El dato es contundente: en Estados Unidos, 18 millones de personas consumen cannabis más de 21 días al mes. Otros 15 millones lo hacen entre 4 y 20 días mensuales. El uso frecuente ha crecido de manera sostenida en la última década, en paralelo a la expansión de la legalización estatal.

A primera vista, la cifra alimenta titulares alarmistas. Sin embargo, el análisis exige mayor profundidad. No todo consumo recurrente es equivalente, ni responde a la misma motivación. Reducir la conversación a “uso recreativo” invisibiliza un fenómeno más complejo: el crecimiento simultáneo del uso medicinal y del llamado consumo orientado al bienestar.

Un reciente análisis difundido por Medical Xpress pone el foco en adultos de mediana edad, un segmento que tradicionalmente no encabezaba las estadísticas de consumo. Muchos de ellos no buscan evasión, sino alivio: dolor crónico, trastornos del sueño, ansiedad o inflamación. En varios estados, el cannabis medicinal se ha integrado en esquemas terapéuticos formales bajo supervisión médica.
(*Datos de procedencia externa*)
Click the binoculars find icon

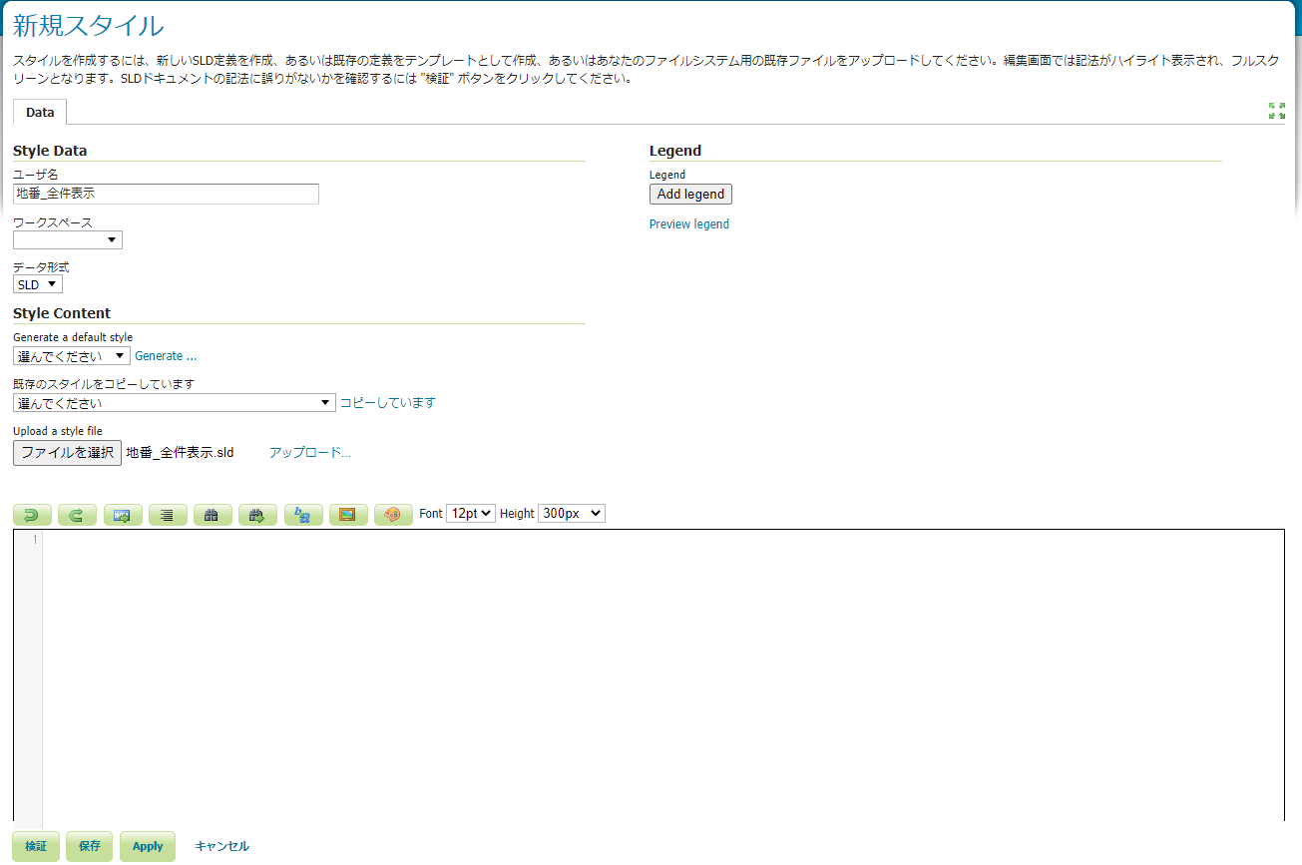pos(213,515)
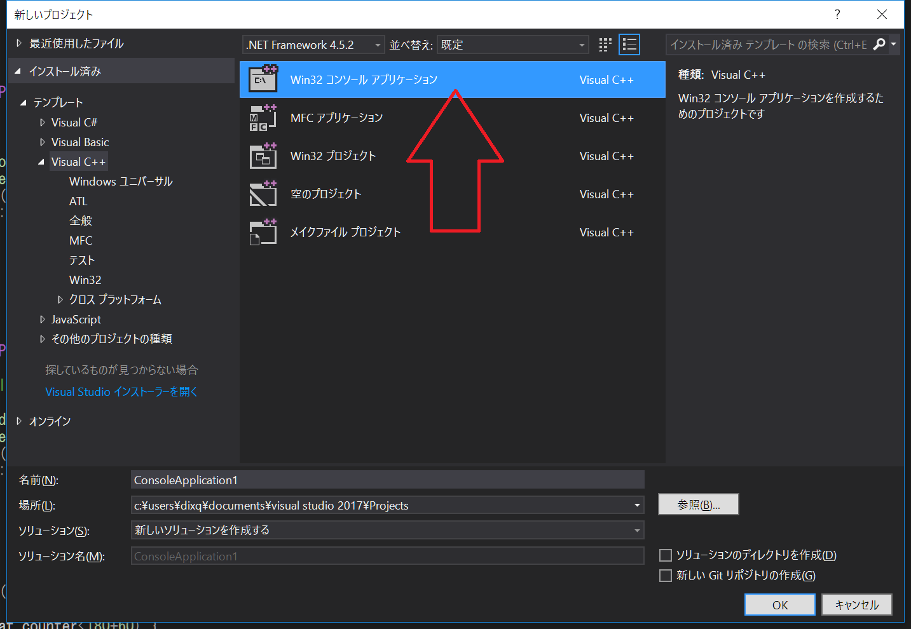Select Windows Universal category in tree
911x629 pixels.
tap(121, 181)
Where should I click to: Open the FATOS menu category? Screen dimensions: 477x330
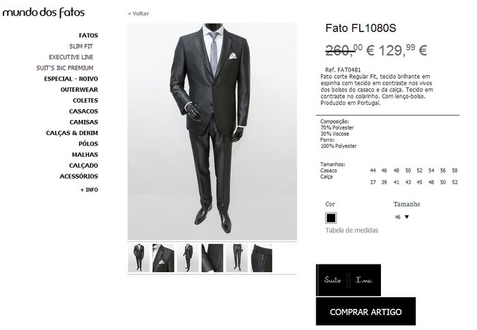[89, 35]
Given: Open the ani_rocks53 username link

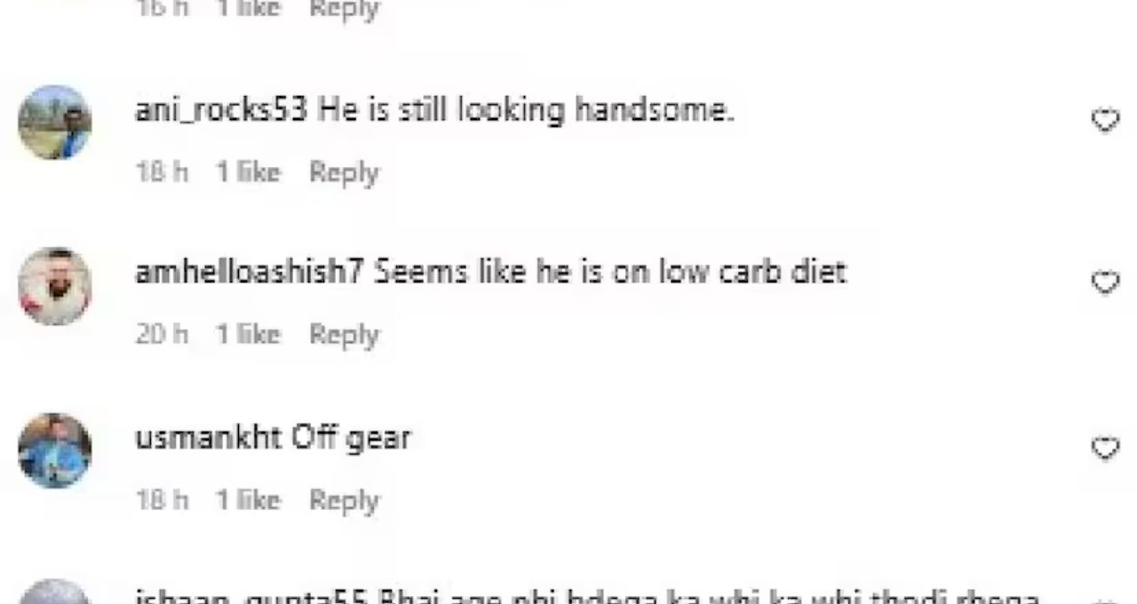Looking at the screenshot, I should point(221,111).
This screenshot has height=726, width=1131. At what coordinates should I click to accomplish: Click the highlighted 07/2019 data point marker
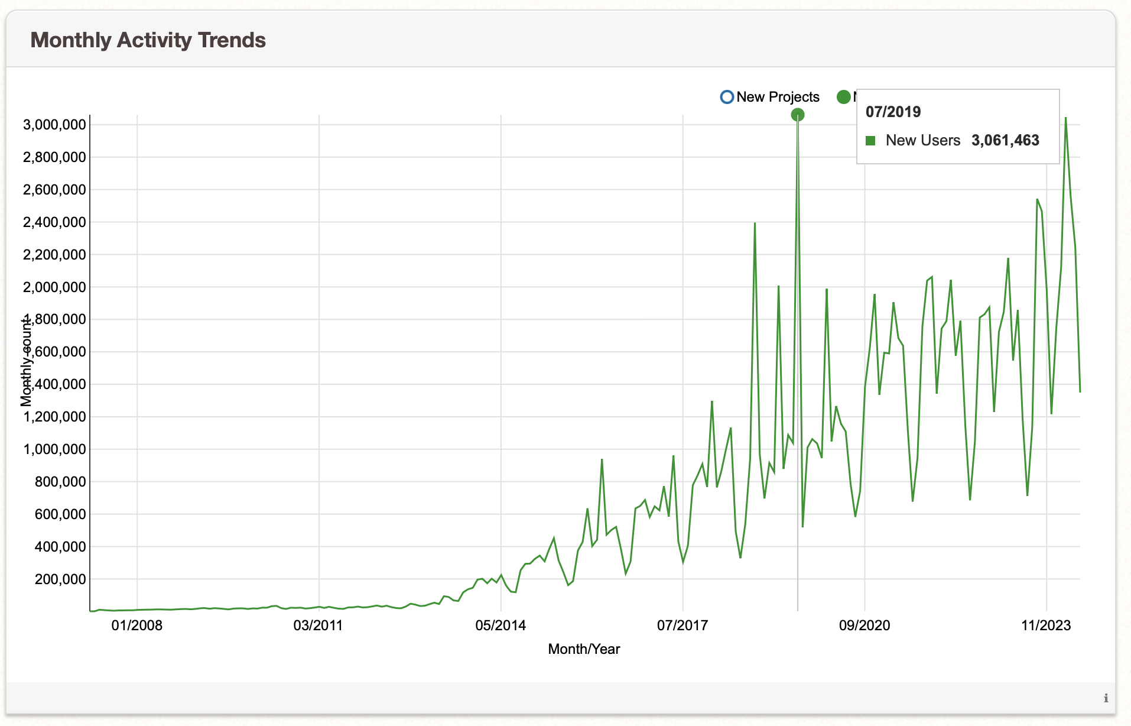[x=798, y=115]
A la par, surge una cultura distinta. Comunidades privadas de bienestar con miles de integrantes promueven experiencias guiadas que combinan cannabis con prácticas como yoga, meditación o respiración consciente. El mensaje es claro: no se trata de “colocarse”, sino de cultivar una relación más consciente con el cuerpo y con la planta (Intencional, Guiado, Elevado). No es una fiesta improvisada; es una práctica estructurada.

Este cambio cultural no es menor. En Canadá, donde la legalización federal data de 2018, el mercado ha evolucionado hacia productos con perfiles cannabinoides específicos, microdosificación y formulaciones orientadas a objetivos concretos: descanso, enfoque, relajación muscular. La sofisticación del consumidor también ha aumentado.

La pregunta de fondo no es si el consumo frecuente existe, porque claramente existe, sino cómo lo interpretamos. ¿Estamos frente a un problema de salud pública en expansión? ¿O ante la consolidación de un mercado que, al salir de la clandestinidad, simplemente visibiliza patrones antes ocultos?

Como en casi todo, la respuesta no es binaria. Sí, el uso intensivo puede derivar en dependencia en ciertos casos y requiere un monitoreo epidemiológico serio. Pero también es cierto que millones de personas reportan beneficios terapéuticos reales y una mejora en su calidad de vida.

Para México, que aún discute el diseño final de su marco regulatorio, la lección es evidente: prohibir simplifica el discurso, pero empobrece la política pública. Regular obliga a distinguir entre abuso, uso responsable y uso medicinal. Obliga a educar, a investigar y a generar datos propios.

La industria del cannabis no es únicamente un mercado recreativo. Es salud, es bienestar, es desarrollo agroindustrial y es innovación farmacéutica. Ignorar esa diversidad sería un error estratégico.

La conversación madura no debe girar en torno al miedo ni al entusiasmo ciego. Debe centrarse en la evidencia, la responsabilidad y la claridad regulatoria. Porque cuando el debate se eleva, intencional, guiado y con información, el resultado no es polarización, sino política pública inteligente.